OBJECTIVE 1
Transcribe the part of the golden parachute provision that opens with the words containing "APPLICATION OF GOLDEN" and closes with "to Executive’s Cap.".
OBJECTIVE 2
Decide whether each statement agrees with the golden parachute provision, answering yes or no and quoting the deciding words: (a) The limit on payments is meant to avoid an excise tax. (b) The Cap on Executive's Total Payments applies without any exception. (c) "Base Period Income" equals Executive's annualized includable compensation for the base period.
OBJECTIVE 3
Resume the golden parachute provision from the point where it stops.

--- Start of SOURCE TEXT ---

APPLICATION OF GOLDEN PARACHUTE LIMITATIONS

1.             Cap on Payments.

(a)                                       General
Rules. The Code may place significant tax burdens on Executive and Company
if the total payments made to Executive due to a Change of Control exceed
prescribed limits.  In order to avoid
this excise tax and the related adverse tax consequences for Company, by
signing this Agreement, Executive will be agreeing that, subject to the
exception noted below, the present value of Executive’s Total Payments will not
exceed an amount equal to Executive’s Cap.

(b)                                      Special
Definitions.  For purposes of this
Section, the following specialized terms will have the following meanings:

(1)                        “Base  Period 
Income”.  “Base  Period 
Income” is an amount equal to Executive’s “annualized includable
compensation” for the “base period” as defined in Sections 280G(d)(1)

--- End of SOURCE TEXT ---
--- Start of PROVIDED RECORDS ---

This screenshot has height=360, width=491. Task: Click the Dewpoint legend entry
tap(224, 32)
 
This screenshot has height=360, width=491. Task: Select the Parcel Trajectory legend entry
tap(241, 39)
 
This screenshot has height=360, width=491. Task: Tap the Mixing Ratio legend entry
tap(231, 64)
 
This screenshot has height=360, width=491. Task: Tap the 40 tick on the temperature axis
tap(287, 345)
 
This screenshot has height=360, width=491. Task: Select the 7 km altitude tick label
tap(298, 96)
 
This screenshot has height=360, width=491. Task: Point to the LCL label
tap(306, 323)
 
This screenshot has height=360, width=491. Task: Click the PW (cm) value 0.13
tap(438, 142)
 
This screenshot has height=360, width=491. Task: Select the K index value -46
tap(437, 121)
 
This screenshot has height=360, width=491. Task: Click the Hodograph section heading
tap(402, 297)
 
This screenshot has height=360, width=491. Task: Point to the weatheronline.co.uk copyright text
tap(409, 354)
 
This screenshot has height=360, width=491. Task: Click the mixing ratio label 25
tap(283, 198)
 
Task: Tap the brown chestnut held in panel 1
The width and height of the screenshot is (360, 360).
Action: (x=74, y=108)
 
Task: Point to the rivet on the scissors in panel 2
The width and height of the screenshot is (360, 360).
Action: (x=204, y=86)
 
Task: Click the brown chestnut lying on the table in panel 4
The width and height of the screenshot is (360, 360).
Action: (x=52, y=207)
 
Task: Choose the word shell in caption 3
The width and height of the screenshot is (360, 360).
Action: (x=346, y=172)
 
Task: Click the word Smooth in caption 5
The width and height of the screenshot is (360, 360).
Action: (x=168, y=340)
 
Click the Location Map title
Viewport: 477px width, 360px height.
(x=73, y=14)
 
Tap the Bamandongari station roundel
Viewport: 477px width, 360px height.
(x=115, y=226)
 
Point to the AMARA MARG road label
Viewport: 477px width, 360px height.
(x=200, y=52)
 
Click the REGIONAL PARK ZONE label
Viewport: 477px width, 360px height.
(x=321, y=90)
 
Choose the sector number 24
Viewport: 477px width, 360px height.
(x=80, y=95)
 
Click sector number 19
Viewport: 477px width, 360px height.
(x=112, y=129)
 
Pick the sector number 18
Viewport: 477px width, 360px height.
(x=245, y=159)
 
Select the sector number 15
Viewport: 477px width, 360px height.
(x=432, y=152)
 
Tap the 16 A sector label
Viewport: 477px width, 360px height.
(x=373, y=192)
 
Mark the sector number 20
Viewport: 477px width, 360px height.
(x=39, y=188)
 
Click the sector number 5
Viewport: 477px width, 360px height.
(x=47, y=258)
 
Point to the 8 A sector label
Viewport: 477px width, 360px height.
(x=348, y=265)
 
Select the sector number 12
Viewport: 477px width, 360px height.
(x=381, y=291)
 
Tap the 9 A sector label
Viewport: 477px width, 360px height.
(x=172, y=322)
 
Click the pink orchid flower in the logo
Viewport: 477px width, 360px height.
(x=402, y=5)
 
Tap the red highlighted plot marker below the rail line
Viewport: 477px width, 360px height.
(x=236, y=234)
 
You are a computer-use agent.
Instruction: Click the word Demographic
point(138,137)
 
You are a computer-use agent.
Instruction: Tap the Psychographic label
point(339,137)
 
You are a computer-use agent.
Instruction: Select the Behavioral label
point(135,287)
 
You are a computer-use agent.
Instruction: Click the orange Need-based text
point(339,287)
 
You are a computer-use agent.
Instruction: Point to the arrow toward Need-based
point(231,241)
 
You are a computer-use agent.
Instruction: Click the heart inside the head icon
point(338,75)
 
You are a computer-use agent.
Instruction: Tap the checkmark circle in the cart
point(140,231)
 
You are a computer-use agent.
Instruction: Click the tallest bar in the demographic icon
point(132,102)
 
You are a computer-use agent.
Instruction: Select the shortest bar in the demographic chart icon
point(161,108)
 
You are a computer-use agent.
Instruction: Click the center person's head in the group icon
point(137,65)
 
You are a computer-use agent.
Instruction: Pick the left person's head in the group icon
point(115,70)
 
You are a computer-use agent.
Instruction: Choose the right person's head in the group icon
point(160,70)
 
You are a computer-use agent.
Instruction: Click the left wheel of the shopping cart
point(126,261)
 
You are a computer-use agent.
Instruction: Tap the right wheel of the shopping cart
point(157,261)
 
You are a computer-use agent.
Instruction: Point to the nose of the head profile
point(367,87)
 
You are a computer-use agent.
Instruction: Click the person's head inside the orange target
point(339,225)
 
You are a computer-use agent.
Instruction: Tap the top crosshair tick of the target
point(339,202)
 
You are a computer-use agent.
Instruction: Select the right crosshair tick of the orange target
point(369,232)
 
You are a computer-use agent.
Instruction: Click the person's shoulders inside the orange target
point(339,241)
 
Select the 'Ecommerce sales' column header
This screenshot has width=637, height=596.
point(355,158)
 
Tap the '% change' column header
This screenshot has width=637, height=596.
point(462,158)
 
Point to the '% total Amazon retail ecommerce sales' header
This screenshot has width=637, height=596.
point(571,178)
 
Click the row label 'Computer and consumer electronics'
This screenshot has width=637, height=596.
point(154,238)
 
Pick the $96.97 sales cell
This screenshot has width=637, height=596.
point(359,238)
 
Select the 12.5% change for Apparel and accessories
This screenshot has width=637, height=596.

--- End of PROVIDED RECORDS ---

EXPECTED ANSWER 1
APPLICATION OF GOLDEN PARACHUTE LIMITATIONS

1.             Cap on Payments.

(a)                                       General
Rules. The Code may place significant tax burdens on Executive and Company
if the total payments made to Executive due to a Change of Control exceed
prescribed limits.  In order to avoid
this excise tax and the related adverse tax consequences for Company, by
signing this Agreement, Executive will be agreeing that, subject to the
exception noted below, the present value of Executive’s Total Payments will not
exceed an amount equal to Executive’s Cap.

EXPECTED ANSWER 2
(a) Yes: "In order to avoid this excise tax and the related adverse tax consequences for Company"
(b) No: "subject to the exception noted below"
(c) Yes: "an amount equal to Executive’s “annualized includable compensation” for the “base period”"

EXPECTED ANSWER 3
and (2) of the Code and the regulations adopted thereunder. Generally,
Executive’s “annualized includable compensation” is the average of Executive’s
annual taxable income from Company for the “base period,” which is the five
calendar years prior to the year in which the Change of Control occurs. These
concepts are complicated and technical and all of the rules set forth in the
applicable regulations apply for purposes of this Agreement.

(2)                        “Cap”
or “280G Cap”. “Cap” or “280G Cap” shall mean an amount equal to 2.99 times
Executive’s “Base Period Income.”  This
is the maximum amount which Executive may receive without becoming subject to
the excise tax imposed by Section 4999 of the Code or which Company may
pay without loss of deduction under Section 280G of the Code.

(3)                        “Total  Payments”.  The “Total Payments” include any “payments in
the nature of compensation” (as defined in Section 280G of the Code and
the regulations adopted thereunder), made pursuant to this Policy or otherwise,
to or for Executive’s benefit, the receipt of which is contingent on a Change of
Control and to which Section 280G of the Code applies.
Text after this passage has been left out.